Although it didn’t crack the top 10 in the US Billboard Hot 100, it’s one of their most loved songs and China Grove was featured in several TV shows including The Simpsons, and Entourage. Tom Johnston told SongFacts, “The words were written last, and they were made up around this whole idea of this wacky little town with a sheriff that had a Samurai Sword and all that sort of thing. The funny thing was that I found out in 1975 in a cab in Houston that there really was a China Grove.”

4. Black Water (What Were Once Vices Are Now Habits, 1974)

Guitarist Patrick Simmons wrote this and also took over the lead vocals for the song. With its swamp rock feel, Simmons revealed: “I was sitting out in the studio waiting between takes and I played that part. All the sudden I heard the talk-back go on and [producer] Ted Templeman says: ‘What is that?’ I said: ‘It’s just a little riff that I came up with that I’ve been tweaking with.’ He goes: ‘I love that. You really should write a song using that riff.'”

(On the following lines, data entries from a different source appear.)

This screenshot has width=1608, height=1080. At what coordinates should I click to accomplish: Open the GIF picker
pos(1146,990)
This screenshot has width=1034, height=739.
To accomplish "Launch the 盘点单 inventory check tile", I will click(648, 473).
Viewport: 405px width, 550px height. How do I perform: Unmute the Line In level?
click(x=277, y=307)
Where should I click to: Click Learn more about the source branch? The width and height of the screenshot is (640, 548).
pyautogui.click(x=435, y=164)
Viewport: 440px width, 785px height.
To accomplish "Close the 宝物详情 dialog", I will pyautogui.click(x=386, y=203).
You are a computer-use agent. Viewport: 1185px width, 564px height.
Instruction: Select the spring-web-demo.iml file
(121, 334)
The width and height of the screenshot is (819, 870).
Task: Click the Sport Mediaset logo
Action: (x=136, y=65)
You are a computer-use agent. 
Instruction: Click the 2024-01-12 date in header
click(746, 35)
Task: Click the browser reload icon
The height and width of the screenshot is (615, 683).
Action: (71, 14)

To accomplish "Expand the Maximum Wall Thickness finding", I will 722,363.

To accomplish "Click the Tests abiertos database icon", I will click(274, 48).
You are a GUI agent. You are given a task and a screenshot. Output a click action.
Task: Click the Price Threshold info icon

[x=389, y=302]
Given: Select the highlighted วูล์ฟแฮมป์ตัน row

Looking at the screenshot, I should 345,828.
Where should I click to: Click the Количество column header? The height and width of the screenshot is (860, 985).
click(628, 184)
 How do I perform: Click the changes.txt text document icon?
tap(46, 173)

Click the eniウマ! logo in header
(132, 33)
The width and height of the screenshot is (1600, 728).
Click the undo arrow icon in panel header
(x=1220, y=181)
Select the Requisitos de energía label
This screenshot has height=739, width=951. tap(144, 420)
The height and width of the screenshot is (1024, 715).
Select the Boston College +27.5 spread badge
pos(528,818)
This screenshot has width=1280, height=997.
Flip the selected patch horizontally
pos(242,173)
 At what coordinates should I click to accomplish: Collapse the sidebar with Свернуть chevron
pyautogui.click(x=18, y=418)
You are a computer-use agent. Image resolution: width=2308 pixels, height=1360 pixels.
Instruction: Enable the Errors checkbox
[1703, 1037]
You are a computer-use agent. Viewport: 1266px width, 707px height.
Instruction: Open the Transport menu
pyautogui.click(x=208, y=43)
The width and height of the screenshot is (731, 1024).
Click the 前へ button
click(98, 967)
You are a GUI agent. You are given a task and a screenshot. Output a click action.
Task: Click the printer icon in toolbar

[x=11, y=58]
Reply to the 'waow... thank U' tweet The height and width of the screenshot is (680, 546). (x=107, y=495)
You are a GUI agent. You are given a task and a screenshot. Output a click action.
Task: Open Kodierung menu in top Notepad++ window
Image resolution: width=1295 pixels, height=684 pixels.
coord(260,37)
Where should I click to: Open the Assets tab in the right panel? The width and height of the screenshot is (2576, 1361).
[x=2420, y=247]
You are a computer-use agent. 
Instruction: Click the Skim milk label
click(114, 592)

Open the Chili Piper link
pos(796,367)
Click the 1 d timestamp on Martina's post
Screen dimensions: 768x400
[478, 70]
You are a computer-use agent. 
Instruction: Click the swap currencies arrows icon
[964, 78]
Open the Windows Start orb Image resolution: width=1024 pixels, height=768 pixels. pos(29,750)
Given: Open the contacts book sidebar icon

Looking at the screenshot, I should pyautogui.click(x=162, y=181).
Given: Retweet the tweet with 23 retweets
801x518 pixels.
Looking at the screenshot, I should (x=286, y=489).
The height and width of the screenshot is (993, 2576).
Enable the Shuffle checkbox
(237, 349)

3. Listen to the Music (Toulouse Street, 1972)

The band’s first big hit, Johnston said that the song was a call for world peace. He told SongFacts, “It was all based around this somewhat Utopian view of the world. The idea was that music would lift man up to a higher plane, and that world leaders, if they were able to sit down on some big grassy knoll where the sun was shining and hear music – such as the type I was playing – would figure out that everybody had more in common than they had not in common, and it was certainly not worth getting in such a bad state of affairs about. Everybody in the world would therefore benefit from this point of view. Just basically that music would make everything better. And of course I’ve since kind of realized it doesn’t work that way.”

2. Long Train Running (The Captain and Me, 1973)

They played this live for a couple of years before finally recording it. Johnston said, “I think we started playing that in the Chateau, so that would have been around 1970-71. And it got called ‘Osborne,’ it got called ‘Parliament,’ it got called a lot of things. It was just anything to put down on the set list so we’d know what song it was, but it didn’t have any words – I would just make up the words as we played the song. So they might be nonsense – might be? They’re definitely nonsensical. And it continued that way until Teddy (producer Ted Templeman) heard it and said, ‘You should cut that.'”

1. What A Fool Believes (Minute by Minute, 1979)

It topped the US Billboard Hot 100 and Cash Box. It has been covered several times by other artists including Aretha Franklin, Kenny Loggins (who co-wrote the song), George Michael, and Dionne Warwick. The Doobie Brothers’ version received the Song of the Year and Record of the Year from the Grammy Awards.